Frenchman Antoine de Saint-Exupéry was a writer, WWII pilot, and general designer-of-things. Perhaps you’re familiar with his quote, “‘Perfection is achieved, not when there is nothing more to add, but when there is nothing left to take away.” I think about this quote a lot in my work, and it informs our product decisions at LexBlog. In fact, I’d estimate that about 10% of my working time is spent removing things, and I enjoy this process.
An affinity for removing things is called minimalism, so therefore here at LexBlog we are minimalists. If left to my own devices, I might even veer off into brutalism.
Like any modern technology company, much of our work is an exercise in managing third-party tooling. Of course our primary platform is WordPress, and we also make judicious use of a handful of third-party plugins, such as WordPress SEO. Being that WordPress powers one-third of all domains, it’s no surprise that LexBlog uses only a subset of its functionality. I believe that if you don’t need to use it, then you don’t need to see it, so I go to great lengths to remove unused/unusable UI components. Common examples are admin menu items, admin columns, and even the occasional pop-up or “badge”.
Even better than removing things is just not adding them in the first place. Fortunately, the majority of our codebase is completely custom; we write and maintain most of the code we serve. That means we frequently get to enjoy not adding things. In our world, adding a single checkbox to a single widget is considered a grave step toward complexity. It’s easier to add code than it is to remove it. I recall reading recently on the jQuery blog that the future of jQuery is in removing code rather than adding it. I feel similarly about our flagship products, and I like it.

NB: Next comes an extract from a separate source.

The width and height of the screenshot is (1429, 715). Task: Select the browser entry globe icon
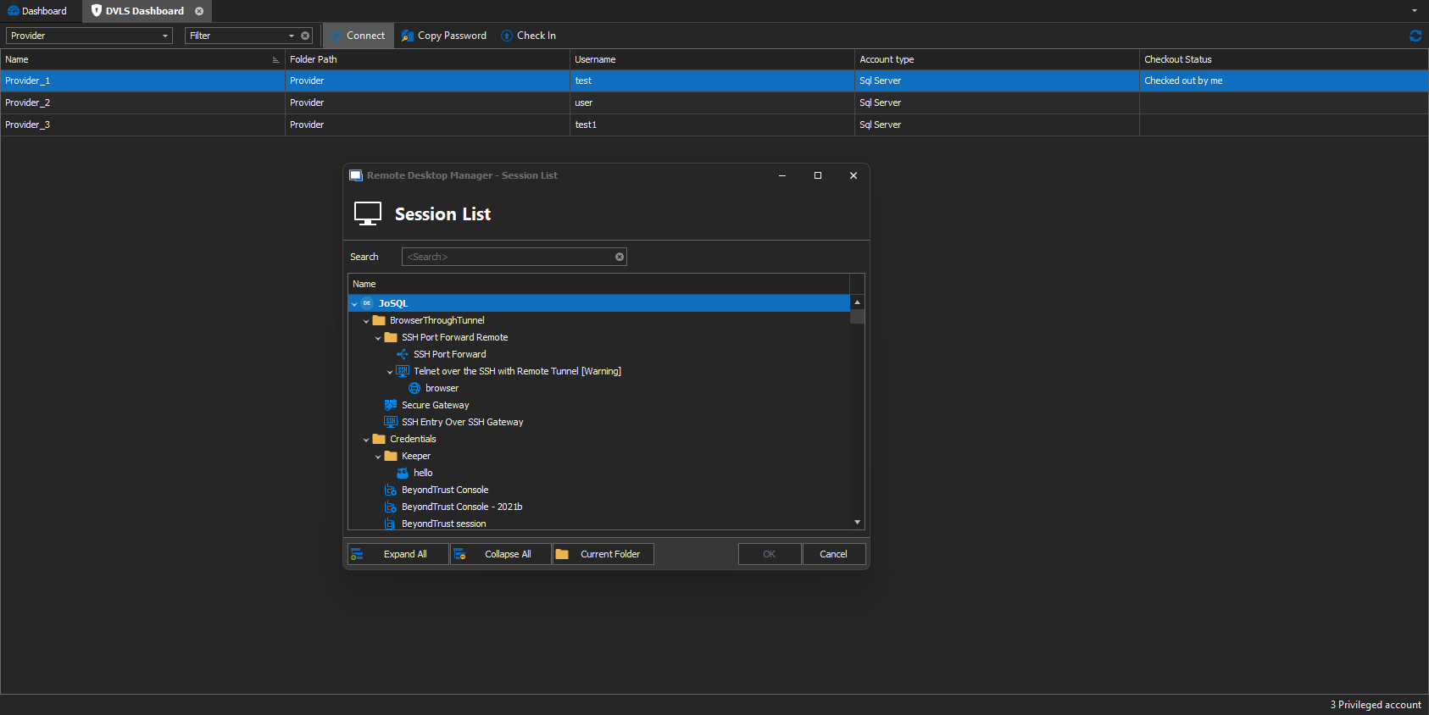414,388
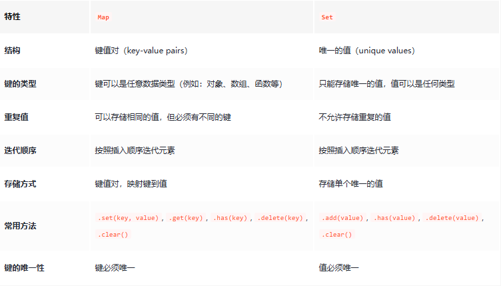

We’re lucky to have a designer who makes his mark with subtle choices around white-space and typography, rather than vast header images. It’s interesting to note how much of my CSS work is spent managing white-space. It’s become something of a professional obsession for me.
I’m looking forward to the next few development cycles at LexBlog
because it looks like we’ll be churning out some lovely bits of
minimalism. Our AMP offering is nearing completion (here’s a preview of our AMP look); AMP exemplifies minimalism if anything ever has. We have some exciting changes on the horizon regarding our Typekit implementation which looks to be a beautiful exercise in deleting code.
It’s fitting that when de Saint-Exupéry died in combat in 1944, he vanished without a trace — the ultimate french exit. There’s probably no such thing as WordPress perfection, but if there is, I believe it’s attained when there are no more bloated plugins, no more unused widgets, and no more useless menu items to take away.